§ **DOCUMENT TEXT**
I would hope that given all the terrible harm experienced by so many consumers that there is a hunger out there for a better way and that creates new opportunities for new business models.
The old obscure and selfish methods have got to go.
Submitted by Diane Cipa on May 10, 2008 - 9:26am.
"Do you think that real estate services, with less credible shopping information and a lower frequency of use, are somehow going to radically different? If you think so, why?
There will always be a segment of consumers who shop, but I can't see them being the majority. Without the majority of consumers shopping there won’t be a significant enough marketplace for competition. Without competition the RESPA reforms become toxic to everyone but the large lenders and affiliates."
Dave: I've been giving this more thought.
Here's why I think consumers in a real estate transaction will be more likely to shop.
We've had extensive media coverage and publicity concerning the competence and integrity of all players in real estate. Add to that the explosion of real estate blogs.
Real estate bloggers tend to be independent pundits who want to express their expertise and inside information. Through Google Alerts I read snippets of real estate agent blog posts all day that include advice on how to buy title insurance and why the consumer should buy it.

§ **WORK ORDER 1**
Could you reproduce the real estate discussion word for word, from "Dave: I've been" up to and including "real estate blogs."?
§ **WORK ORDER 2**
How would you condense the paragraph of the real estate discussion that begins "Real estate bloggers tend to be" while keeping its main facts?
§ **WORK ORDER 3**
Which sentences in the real estate discussion contain the word "consumer" or "consumers"? List each one in full.

§ **DATA EXTRACT**
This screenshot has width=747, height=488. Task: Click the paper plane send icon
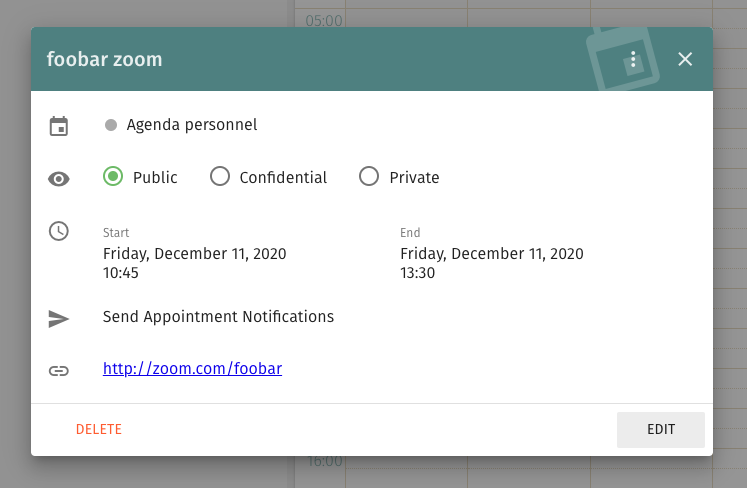(59, 319)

§ **EXPECTED ANSWER 1**
Dave: I've been giving this more thought.
Here's why I think consumers in a real estate transaction will be more likely to shop.
We've had extensive media coverage and publicity concerning the competence and integrity of all players in real estate. Add to that the explosion of real estate blogs.

§ **EXPECTED ANSWER 2**
Real estate bloggers are usually independent commentators who share their expertise and insider information. The writer uses Google Alerts to read snippets of agents' blog posts all day, and those posts advise consumers on how to buy title insurance and why they should buy it.

§ **EXPECTED ANSWER 3**
- I would hope that given all the terrible harm experienced by so many consumers that there is a hunger out there for a better way and that creates new opportunities for new business models.
- There will always be a segment of consumers who shop, but I can't see them being the majority.
- Without the majority of consumers shopping there won’t be a significant enough marketplace for competition.
- Here's why I think consumers in a real estate transaction will be more likely to shop.
- Through Google Alerts I read snippets of real estate agent blog posts all day that include advice on how to buy title insurance and why the consumer should buy it.